Op-ed: Trump’s challenge to EU regulation requires better, not less, lawmaking

The EU’s regulatory approach is under pressure from Trump, highlighting the need for smarter, more effective lawmaking — not deregulation.
European Commissioners opening their non-compliance investigations against Alphabet, Apple and Meta under the Digital Markets Act in March 2024. (AP Photo/Virginia Mayo)

By Bruno Liebhaberg

Bruno Liebhaberg is the founder and Executive Chairman of the Brussels-based think tank CERRE- Centre on Regulation in Europe.

28 Mar 2025


Co-Author Zach Meyers


US President Donald Trump is becoming increasingly aggressive towards the European Union. Digital regulation is one of his targets.

The White House has issued a memorandum warning the United States might retaliate against the EU’s landmark digital competition and online safety laws, which the administration sees as “unfair exploitation of American innovation.” The  Judiciary Committee in the Republican-controlled House of Representatives, the lower chamber of Congress, has also written to the European Commission's Executive Vice-President Teresa Ribera, alleging that EU tech laws “discriminate” against US firms.
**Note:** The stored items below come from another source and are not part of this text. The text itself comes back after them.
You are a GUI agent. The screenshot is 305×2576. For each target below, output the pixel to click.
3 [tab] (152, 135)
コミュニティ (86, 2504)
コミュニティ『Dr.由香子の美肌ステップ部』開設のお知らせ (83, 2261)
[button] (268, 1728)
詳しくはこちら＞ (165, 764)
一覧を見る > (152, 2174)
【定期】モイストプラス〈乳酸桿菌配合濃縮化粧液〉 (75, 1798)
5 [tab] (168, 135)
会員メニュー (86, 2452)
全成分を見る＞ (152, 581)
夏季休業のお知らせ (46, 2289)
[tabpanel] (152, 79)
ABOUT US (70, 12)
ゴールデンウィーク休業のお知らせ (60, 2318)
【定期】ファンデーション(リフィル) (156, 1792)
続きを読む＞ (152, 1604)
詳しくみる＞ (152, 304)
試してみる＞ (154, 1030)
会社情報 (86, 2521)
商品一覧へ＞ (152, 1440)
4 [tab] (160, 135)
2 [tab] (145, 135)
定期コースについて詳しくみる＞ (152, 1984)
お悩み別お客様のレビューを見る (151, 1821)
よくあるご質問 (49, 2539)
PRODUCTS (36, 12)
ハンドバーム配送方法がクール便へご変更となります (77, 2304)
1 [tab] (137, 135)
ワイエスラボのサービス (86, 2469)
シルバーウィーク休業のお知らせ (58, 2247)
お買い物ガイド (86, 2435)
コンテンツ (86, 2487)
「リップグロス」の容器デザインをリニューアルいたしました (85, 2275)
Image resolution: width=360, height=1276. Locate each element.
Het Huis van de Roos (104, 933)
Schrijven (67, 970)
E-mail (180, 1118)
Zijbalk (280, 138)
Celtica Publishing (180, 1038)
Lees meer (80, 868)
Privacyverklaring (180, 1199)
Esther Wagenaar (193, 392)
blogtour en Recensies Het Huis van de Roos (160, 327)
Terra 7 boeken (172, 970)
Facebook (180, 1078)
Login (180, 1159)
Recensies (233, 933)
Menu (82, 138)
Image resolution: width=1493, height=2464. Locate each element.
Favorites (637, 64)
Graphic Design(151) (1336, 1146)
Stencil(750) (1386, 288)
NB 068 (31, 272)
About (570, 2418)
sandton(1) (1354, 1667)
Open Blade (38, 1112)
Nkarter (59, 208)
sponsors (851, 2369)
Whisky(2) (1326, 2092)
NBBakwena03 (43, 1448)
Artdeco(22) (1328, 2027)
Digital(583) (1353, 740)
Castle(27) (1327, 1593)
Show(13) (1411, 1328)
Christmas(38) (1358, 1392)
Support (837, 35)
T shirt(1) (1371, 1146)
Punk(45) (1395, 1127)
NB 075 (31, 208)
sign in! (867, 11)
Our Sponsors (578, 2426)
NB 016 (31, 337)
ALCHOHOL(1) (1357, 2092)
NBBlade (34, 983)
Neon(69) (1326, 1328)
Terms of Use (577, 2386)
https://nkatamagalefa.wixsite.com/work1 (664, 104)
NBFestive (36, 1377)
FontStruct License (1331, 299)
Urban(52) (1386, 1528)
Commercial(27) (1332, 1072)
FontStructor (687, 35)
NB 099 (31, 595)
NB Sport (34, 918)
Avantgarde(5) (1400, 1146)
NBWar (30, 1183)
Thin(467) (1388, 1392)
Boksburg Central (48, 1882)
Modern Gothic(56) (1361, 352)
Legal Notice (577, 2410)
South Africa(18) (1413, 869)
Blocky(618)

The US may, like the European Union, want to rein in big tech, but it's clear that the Americans want to set the rules. 

This external pressure dovetails with growing calls from within the EU about the need for deregulation to boost the EU’s competitiveness. Two recent major reports argue that the bloc’s precautionary approach to regulation is one reason for its poor performance in the high-growth tech industry.

Whether ditching EU tech laws would drastically boost EU innovation is questionable. The realistic alternative to EU-level regulation is often a fragmented set of national laws. Cohesive regulation can even promote innovation, as in the case of Europe’s Open Banking initiative.

In reality, other factors — such as the lack of capital and services markets — play a much bigger role in the EU’s slow economic growth. Still, EU regulations have an image problem. 

The EU’s response to these challenges so far has been measured — dropping some new legal proposals and preparing to “simplify” certain existing laws. Fortunately, neither the Commission and nor European Parliament have advocated abandoning the EU's digital rulebook. Instead, existing laws must be enforced properly.

Rightly so: EU regulations protect important European values such as open competition, transparency and privacy. Emasculating its laws would undermine the EU’s promise of a predictable and rules-based order. Given the period of geopolitical instability we are experiencing, it is more important than ever that the bloc protects this advantage for its 450 million consumers.

Still, it cannot ignore threats to these frameworks. There are ways to defend them.

In the long term, building on the EU's market size while supporting the emergence of innovative European players could decrease dependence on foreign providers.

More immediately, the EU can improve regulation and enforcement. That means making digital regulations more focused on ensuring tech firms deliver preferred outcomes, rather than dictating exactly how they design their services. Online safety laws, for example, require large social media platforms to mitigate risks, but allow firms to decide how they do that.

This flexibility can help American firms accommodate both US political sensitivities and European regulatory requirements. For example, while some firms have removed safety measures that the US considers objectionable, they have simultaneously taken positive steps in Europe, such as adopting the recently updated voluntary code of conduct to fight hate speech. 

The EU is also using inclusive governance mechanisms, involving big and small tech platforms and their users, to build broad consensus about how to translate outcomes-focussed regulations into concrete steps. These implementation forums need to be carefully designed so that firms clearly see the benefit of co-operating. They could reduce transatlantic tensions by demonstrating that the EU's preference is to work with, not against, American technology firms. 

Steps like these are not new. We are not recommending a major pivot or buckling to pressure from the Trump administration. Nor will improving EU regulation solve all transatlantic tensions.

Nonetheless, the flexibility of giving technology companies help to navigate the increasing chasm between EU and US approaches to regulation — and give US firms more stake in seeing EU rules succeed — are crucial.  However stressful the current transatlantic relationship is,  it offers an opportunity for the EU to illustrate its commitment to a predictable approach based on the rule of law.

Doing so will help the EU maintain its influence — the so-called Brussels Effect — at a time most countries do not want to follow the US president’s techno-libertarian approach.